Cleobury, 68, spoke by phone recently from the U.K. Q: You’ve got two somewhat disparate groups of singers combined in this operation — the boys of the King’s College Choir, and the older undergraduates from the college itself. Is it a challenge for you to meld those two ensembles into one? A: I wouldn’t say it’s a challenge, but there is an interesting duality in the way I work with them. Each group has its own individual dynamic, and then when we bring them together there’s still another dynamic that has to be formed. Q: When you’re not on tour, the choir sings for the daily worship services. What is the nature of those services? What sort of congregation does it serve? A: That’s a pertinent question. First and foremost, this is a private college chapel, and it exists to serve the college community — where until the 19th century, of course, chapel attendance was compulsory.
But we also choose to open it to the public. That includes residents of Cambridge, people from other colleges within the university, and members of the public — visitors, tourists, call them what you will. So it’s quite a mixed congregation, and very different from what you’d find in a parish church. Q: When you tour, do you present something in the nature of a concert experience, or is it more or less a simulation of what a visitor would hear in the chapel itself ? A: That varies according to the program. For example, last summer at the Royal Albert Hall, we performed a Haydn Mass and the Fauré Requiem — which are certainly not anything we would ordinarily do for Evensong.
But for this tour, the request was that we present exactly what you’d hear in the chapel. So I’ve assembled a selection of things that we do in the normal course of events, but put together in what I hope is a reasonably structured way. Q: What does that entail? A: Well, the program is structured in four groups from different parts of the repertoire. We begin with music from the 16th century, then go on to a group of pieces by 20th century French composers — Messiaen, Poulenc and so on.
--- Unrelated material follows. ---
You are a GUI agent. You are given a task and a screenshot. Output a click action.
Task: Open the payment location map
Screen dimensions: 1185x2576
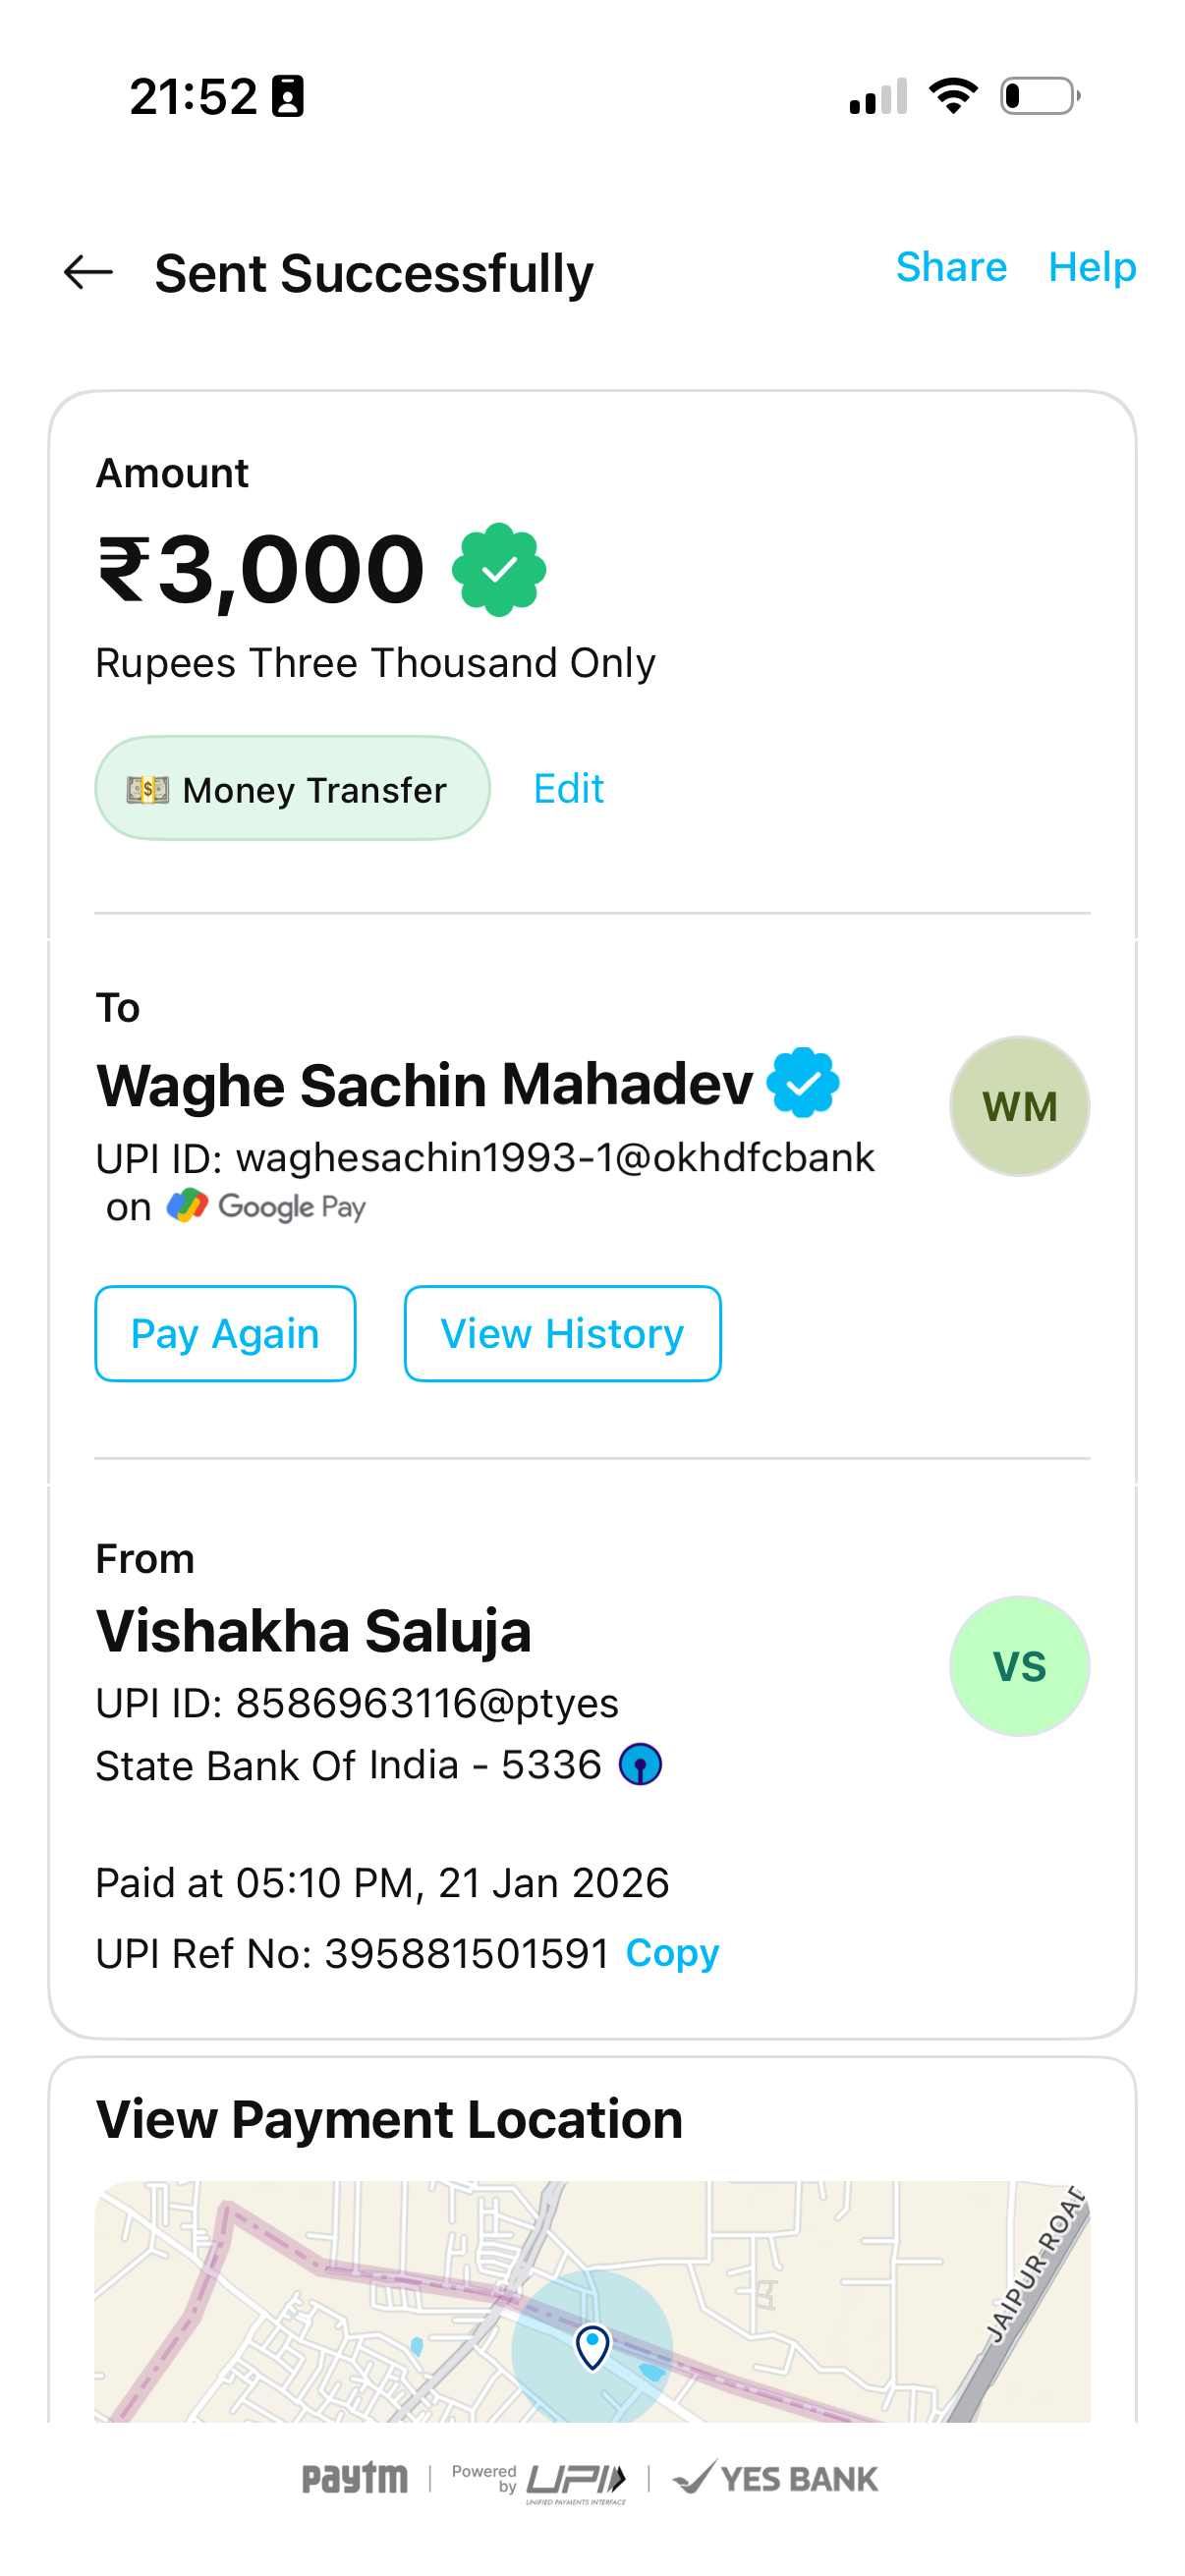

After that we go all the way back to the Renaissance, and we finish up with a selection of 19th and early 20th century music. Q: You’ve directed the choir since 1982, and its history goes back many centuries. I imagine you must be mindful of that long tradition, as well as the general tradition of English church singing. A: Exactly so. There’s a sort of paradox about the fact that in the U.K., churchgoing has declined sharply, while at the same time, there’s a rising interest in the musical life of cathedrals and choral foundations. Aside from religion, this business of singing and artistic expression has a value of its own that people are recognizing. Q: What does that mean for you personally? A: For me to have the stewardship of this institution is both a great privilege and a large responsibility, and it requires me to find the right equilibrium between continuity and change. I’ve sought to introduce new repertoire into the choir’s daily life, but also to take account of the performance practice of earlier periods.
The goal is for us to offer as wide a range of repertoire as we can — to do everything from Gregorian chant to contemporary music.